INPUT FOR THIS TASK
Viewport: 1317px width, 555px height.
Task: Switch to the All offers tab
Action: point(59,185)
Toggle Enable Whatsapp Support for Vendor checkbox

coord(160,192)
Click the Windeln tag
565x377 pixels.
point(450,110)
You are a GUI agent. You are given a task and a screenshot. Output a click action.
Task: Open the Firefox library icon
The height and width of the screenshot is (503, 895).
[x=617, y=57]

...

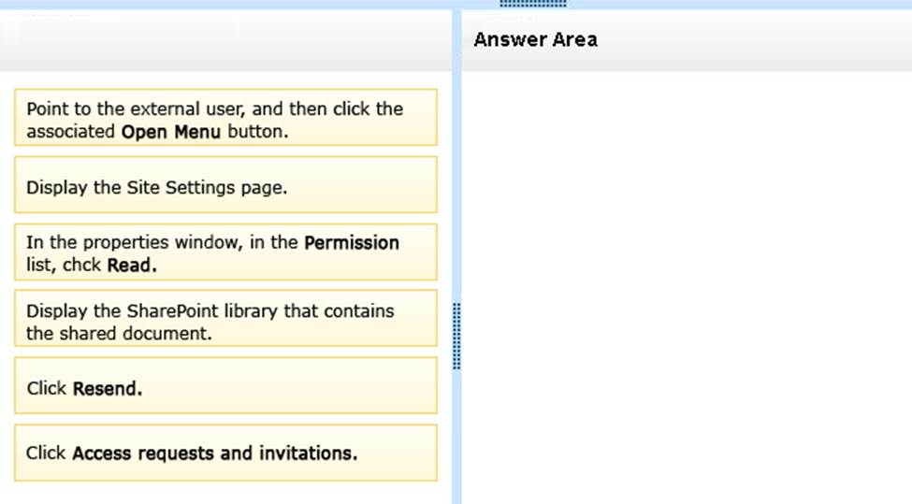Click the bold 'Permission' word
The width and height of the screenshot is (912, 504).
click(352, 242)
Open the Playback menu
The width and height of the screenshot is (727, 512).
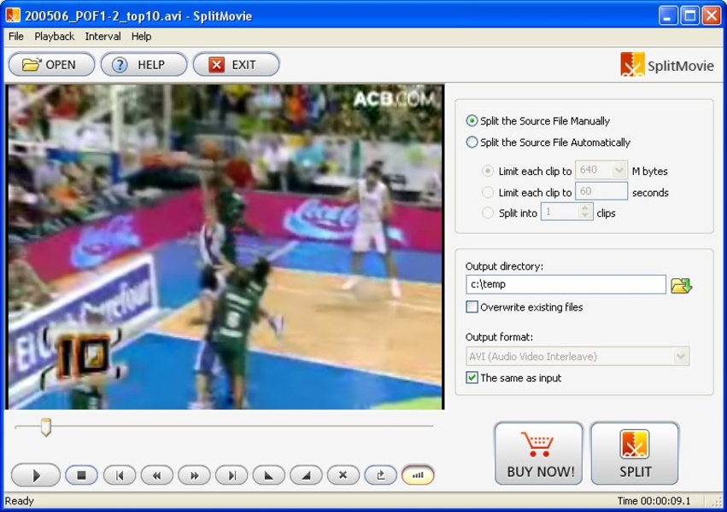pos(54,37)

SET EXERCISE
Copy out the lines from the one with "Viewport: 1317px width, 555px height." to the one with "[x=617, y=57]" exactly as they appear, keeping both of those lines.

FULL SOLUTION
Viewport: 1317px width, 555px height.
Task: Switch to the All offers tab
Action: point(59,185)
Toggle Enable Whatsapp Support for Vendor checkbox

coord(160,192)
Click the Windeln tag
565x377 pixels.
point(450,110)
You are a GUI agent. You are given a task and a screenshot. Output a click action.
Task: Open the Firefox library icon
The height and width of the screenshot is (503, 895).
[x=617, y=57]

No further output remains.